STATED TASK 1: According to the review of the Mekons album OOOH!, where were the Mekons formed?
STATED TASK 2: Duplicate the records from their first line up to and including the line with "Looking at the".

>> start PAGE EXCERPT

Saturday, September 25, 2010

49. OOOH! (Out of Our Heads)



49. OOOH! (Out of Our Heads), Mekons (Quarterstick, 2002)

Formed as a punk trio at the University of Leeds in ’77 before a reinvention in the mid-’80s as a more nuanced, expanded unit exploring British folk and American country music through a lens of sardonic and literary commentary, the Mekons have recorded regularly since their inception, with only the Fall matching their continuity and longevity.  Much like the Fall’s Mark E. Smith, the Mekons have demonstrated an acute if sometimes ambiguous socio-political consciousness; for the Mekons, this often operates out of time.  Anyone expecting their fifteenth LP, OOOH!, to be a direct analysis of the new post-9/11 world, then, may be confused to instead find a set of songs that opaquely invoke ritual, myth, and dissent from present-day England to the pagan sects of the pre-Saxon wilds.  OOOH! began as an art show of the same name—the bulk of Mekons are also visual artists—revolving around, well, heads. History and mythology contain a slew of famous heads: the decapitated ones of Anne Boleyn, John the Baptist, and Jayne Mansfield; the allegedly frozen one of Walt Disney; the beguilingly poisonous one of Medusa; and a garden variety of various types of heads—shrunken, floating, missing; decorative heads placed on buildings as sentinels or superstition; the mo’ai stone heads of Easter Island. The songs of OOOH! use these stories as inspiration.

>> end PAGE EXCERPT
>> start INPUT

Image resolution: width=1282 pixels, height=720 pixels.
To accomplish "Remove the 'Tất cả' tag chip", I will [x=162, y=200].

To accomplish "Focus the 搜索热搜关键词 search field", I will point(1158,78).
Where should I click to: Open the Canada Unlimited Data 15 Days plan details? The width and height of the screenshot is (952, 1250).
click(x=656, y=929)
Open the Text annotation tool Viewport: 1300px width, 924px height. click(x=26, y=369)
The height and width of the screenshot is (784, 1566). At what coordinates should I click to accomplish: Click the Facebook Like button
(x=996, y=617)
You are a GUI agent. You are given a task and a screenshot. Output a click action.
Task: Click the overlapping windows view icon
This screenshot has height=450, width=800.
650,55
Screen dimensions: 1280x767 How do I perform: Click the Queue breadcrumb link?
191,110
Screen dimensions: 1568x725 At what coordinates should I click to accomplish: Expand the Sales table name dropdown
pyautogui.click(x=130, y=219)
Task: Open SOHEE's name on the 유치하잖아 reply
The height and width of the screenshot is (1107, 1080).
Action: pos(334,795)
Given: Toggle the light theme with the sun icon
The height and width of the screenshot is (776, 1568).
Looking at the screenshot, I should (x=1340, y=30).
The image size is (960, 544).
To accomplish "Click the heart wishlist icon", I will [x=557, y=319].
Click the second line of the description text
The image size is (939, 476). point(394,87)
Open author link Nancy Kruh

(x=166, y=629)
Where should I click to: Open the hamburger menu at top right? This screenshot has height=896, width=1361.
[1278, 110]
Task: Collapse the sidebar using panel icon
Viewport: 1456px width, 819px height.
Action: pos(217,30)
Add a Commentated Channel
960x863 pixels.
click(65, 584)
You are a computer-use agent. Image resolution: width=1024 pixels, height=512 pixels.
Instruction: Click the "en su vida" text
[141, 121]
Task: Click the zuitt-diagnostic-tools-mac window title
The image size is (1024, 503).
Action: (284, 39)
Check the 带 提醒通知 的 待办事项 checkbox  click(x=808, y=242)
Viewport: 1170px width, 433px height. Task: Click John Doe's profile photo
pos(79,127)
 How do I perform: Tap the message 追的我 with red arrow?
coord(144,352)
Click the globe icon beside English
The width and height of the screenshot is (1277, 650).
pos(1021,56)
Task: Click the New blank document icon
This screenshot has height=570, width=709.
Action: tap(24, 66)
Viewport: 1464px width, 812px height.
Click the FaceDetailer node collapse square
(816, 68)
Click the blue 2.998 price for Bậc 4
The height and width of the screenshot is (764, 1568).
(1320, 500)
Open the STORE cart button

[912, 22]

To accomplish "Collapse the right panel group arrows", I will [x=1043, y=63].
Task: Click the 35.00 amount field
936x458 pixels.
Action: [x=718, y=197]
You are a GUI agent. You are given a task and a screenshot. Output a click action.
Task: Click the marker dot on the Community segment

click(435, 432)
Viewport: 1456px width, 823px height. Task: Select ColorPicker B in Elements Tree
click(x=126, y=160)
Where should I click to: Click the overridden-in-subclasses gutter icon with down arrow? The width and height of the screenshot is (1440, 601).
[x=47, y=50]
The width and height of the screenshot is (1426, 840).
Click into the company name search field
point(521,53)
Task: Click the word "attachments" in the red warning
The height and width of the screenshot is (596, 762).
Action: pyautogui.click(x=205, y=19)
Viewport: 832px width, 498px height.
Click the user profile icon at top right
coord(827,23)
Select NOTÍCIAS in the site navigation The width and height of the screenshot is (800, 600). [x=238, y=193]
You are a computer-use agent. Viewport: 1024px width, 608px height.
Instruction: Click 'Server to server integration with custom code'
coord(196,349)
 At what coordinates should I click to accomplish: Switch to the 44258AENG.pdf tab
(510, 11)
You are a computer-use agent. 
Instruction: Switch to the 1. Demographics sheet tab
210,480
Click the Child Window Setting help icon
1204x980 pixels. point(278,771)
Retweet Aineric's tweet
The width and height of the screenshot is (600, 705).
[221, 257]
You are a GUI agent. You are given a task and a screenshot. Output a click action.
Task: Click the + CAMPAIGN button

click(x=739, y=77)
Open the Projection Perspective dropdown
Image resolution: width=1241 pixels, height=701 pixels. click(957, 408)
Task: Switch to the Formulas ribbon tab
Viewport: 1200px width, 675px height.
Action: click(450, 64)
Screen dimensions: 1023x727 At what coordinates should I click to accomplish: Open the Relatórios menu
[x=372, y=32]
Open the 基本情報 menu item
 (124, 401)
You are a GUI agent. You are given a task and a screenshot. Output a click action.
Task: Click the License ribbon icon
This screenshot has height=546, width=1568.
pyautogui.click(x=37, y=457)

>> end INPUT

FULL SOLUTION 1: At the University of Leeds.

FULL SOLUTION 2:
Image resolution: width=1282 pixels, height=720 pixels.
To accomplish "Remove the 'Tất cả' tag chip", I will [x=162, y=200].

To accomplish "Focus the 搜索热搜关键词 search field", I will point(1158,78).
Where should I click to: Open the Canada Unlimited Data 15 Days plan details? The width and height of the screenshot is (952, 1250).
click(x=656, y=929)
Open the Text annotation tool Viewport: 1300px width, 924px height. click(x=26, y=369)
The height and width of the screenshot is (784, 1566). At what coordinates should I click to accomplish: Click the Facebook Like button
(x=996, y=617)
You are a GUI agent. You are given a task and a screenshot. Output a click action.
Task: Click the overlapping windows view icon
This screenshot has height=450, width=800.
650,55
Screen dimensions: 1280x767 How do I perform: Click the Queue breadcrumb link?
191,110
Screen dimensions: 1568x725 At what coordinates should I click to accomplish: Expand the Sales table name dropdown
pyautogui.click(x=130, y=219)
Task: Open SOHEE's name on the 유치하잖아 reply
The height and width of the screenshot is (1107, 1080).
Action: pos(334,795)
Given: Toggle the light theme with the sun icon
The height and width of the screenshot is (776, 1568).
Looking at the screenshot, I should (x=1340, y=30).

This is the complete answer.